Home Evenings With Josi S. Kilpack's Family

I feel the reason Family Home Evenings are so difficult to accomplish is because of their extreme value in binding families, which makes them number one target for the Adversary.

Listen to Josi S. Kilpack, author of many LDS books (Sheep’s Clothing and others) and see if her experience sounds familiar.

“I’m afraid that my family home evenings aren’t quite ‘writable’ since we’re hit and miss and often doing a cub scout or young women thing to pass something off—or like last night, we delay until Dad gets home at 7:30, then forget about this homework project and that phone call and Dad goes in to record the game and gets sucked in while. I sit down at the computer for JUST ONE MINUTE and BAM it’s 9:30 and time to berate the kids for staying up too late, and this one says he didn’t get any dinner, and that one remembers she has to write a book report and this one (that’s me) wants to go to bed.”

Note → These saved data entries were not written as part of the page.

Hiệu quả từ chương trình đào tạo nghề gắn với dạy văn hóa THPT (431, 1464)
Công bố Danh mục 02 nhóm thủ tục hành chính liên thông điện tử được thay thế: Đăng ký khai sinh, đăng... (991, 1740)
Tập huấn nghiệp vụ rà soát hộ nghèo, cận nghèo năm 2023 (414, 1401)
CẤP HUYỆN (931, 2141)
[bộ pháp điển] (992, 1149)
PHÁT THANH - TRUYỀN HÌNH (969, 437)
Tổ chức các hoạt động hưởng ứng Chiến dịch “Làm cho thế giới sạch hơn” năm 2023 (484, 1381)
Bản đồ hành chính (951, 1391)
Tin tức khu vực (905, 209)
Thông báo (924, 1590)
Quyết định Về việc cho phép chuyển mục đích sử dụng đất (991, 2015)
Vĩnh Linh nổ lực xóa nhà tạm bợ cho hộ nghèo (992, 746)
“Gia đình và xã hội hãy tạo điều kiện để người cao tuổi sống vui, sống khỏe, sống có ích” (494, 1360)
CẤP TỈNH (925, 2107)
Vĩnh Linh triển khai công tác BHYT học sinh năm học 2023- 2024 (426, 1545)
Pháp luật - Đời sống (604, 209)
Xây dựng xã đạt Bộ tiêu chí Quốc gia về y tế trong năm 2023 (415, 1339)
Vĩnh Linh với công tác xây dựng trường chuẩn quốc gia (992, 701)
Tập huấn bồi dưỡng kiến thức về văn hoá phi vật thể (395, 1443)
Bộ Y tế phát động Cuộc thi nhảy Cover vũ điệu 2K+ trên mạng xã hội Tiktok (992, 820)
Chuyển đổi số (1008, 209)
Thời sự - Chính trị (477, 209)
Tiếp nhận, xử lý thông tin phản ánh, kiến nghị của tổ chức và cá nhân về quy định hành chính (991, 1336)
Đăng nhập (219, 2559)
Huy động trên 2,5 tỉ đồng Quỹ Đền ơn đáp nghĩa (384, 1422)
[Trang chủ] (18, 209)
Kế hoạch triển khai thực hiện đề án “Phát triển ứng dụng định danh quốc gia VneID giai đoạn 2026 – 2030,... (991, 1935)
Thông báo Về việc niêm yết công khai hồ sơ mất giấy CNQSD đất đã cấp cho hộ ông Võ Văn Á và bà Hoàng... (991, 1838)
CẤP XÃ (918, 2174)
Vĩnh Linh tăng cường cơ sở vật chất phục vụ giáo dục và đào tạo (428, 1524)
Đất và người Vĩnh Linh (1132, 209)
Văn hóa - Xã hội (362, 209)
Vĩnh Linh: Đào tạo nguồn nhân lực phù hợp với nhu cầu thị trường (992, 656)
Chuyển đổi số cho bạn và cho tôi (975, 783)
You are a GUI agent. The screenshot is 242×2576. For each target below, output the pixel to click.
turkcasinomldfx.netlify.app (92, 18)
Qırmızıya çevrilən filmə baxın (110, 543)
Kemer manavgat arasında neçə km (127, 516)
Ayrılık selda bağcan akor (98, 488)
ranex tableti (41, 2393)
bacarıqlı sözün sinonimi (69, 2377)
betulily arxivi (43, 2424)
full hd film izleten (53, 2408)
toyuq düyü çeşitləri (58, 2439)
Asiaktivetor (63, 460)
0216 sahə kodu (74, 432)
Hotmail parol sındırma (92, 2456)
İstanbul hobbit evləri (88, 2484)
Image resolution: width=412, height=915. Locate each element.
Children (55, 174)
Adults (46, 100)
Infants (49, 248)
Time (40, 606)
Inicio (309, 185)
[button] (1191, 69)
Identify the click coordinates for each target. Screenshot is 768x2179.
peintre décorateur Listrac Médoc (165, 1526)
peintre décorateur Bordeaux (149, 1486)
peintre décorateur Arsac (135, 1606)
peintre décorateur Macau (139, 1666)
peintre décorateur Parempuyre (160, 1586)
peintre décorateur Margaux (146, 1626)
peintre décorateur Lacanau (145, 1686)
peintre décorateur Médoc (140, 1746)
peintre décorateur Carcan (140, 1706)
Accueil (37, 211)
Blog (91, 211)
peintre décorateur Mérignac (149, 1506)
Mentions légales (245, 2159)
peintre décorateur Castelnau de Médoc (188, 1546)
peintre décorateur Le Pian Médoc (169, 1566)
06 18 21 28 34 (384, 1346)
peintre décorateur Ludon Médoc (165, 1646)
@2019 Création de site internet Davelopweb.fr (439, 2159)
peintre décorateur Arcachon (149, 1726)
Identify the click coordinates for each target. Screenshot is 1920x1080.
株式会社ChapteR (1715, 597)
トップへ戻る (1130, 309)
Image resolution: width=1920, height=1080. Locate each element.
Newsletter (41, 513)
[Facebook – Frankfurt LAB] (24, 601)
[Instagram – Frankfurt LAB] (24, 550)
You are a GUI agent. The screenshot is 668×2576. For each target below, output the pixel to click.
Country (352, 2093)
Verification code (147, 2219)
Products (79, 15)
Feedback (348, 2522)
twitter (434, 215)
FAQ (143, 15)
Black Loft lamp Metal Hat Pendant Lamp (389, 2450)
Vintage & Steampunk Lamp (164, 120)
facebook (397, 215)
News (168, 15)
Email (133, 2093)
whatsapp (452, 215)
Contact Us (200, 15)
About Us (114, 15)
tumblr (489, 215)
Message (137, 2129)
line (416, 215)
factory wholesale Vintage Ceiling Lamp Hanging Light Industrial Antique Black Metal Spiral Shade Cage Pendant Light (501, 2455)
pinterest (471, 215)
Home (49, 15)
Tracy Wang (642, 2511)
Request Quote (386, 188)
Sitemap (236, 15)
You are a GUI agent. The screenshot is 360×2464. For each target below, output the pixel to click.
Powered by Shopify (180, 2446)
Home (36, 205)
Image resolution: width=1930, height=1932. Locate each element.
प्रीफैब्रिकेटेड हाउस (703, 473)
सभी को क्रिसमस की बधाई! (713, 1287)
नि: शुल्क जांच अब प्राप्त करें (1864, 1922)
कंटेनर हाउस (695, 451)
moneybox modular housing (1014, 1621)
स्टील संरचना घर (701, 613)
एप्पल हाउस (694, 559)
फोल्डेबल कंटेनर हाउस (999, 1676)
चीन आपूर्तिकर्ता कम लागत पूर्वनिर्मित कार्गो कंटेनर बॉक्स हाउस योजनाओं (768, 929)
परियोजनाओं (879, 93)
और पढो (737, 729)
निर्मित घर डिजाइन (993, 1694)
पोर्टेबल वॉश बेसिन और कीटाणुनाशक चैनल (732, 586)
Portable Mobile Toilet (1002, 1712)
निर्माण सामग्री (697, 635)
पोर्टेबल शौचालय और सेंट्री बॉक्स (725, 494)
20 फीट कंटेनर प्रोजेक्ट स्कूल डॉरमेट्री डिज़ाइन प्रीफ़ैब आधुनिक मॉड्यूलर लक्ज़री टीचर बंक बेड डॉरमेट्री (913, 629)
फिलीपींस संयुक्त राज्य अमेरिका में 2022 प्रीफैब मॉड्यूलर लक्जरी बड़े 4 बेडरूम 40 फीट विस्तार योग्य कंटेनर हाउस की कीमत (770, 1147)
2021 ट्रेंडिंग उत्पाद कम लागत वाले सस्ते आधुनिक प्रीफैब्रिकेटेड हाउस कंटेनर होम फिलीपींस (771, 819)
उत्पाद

There are two things I love about Josi’s comments. First, she’s honest enough to admit that holding Family Home Evening isn’t easy. Second, at least the family does make an effort and succeeds now and again—and now and again is way better than never. Her description of one success made me chuckle.

“The best FHE we’ve had over the last 6 months,” Josi said, “was a lesson on how our bodies work, and why we need to treat them with respect. The part that held their attention was when I explained in detail the urinary system of the body, why pee is supposed to be light yellow, and that they all really need to start flushing the toilet.”

I have the feeling Josi’s children will find that particular lesson popping into their minds throughout their lives, and it will make a difference to their health and spirituality, because body and spirit work together.

It’s never too late to hold Family Home Evenings, no matter what age our children, or where we find ourselves in life--or what obstacles we need to navigate.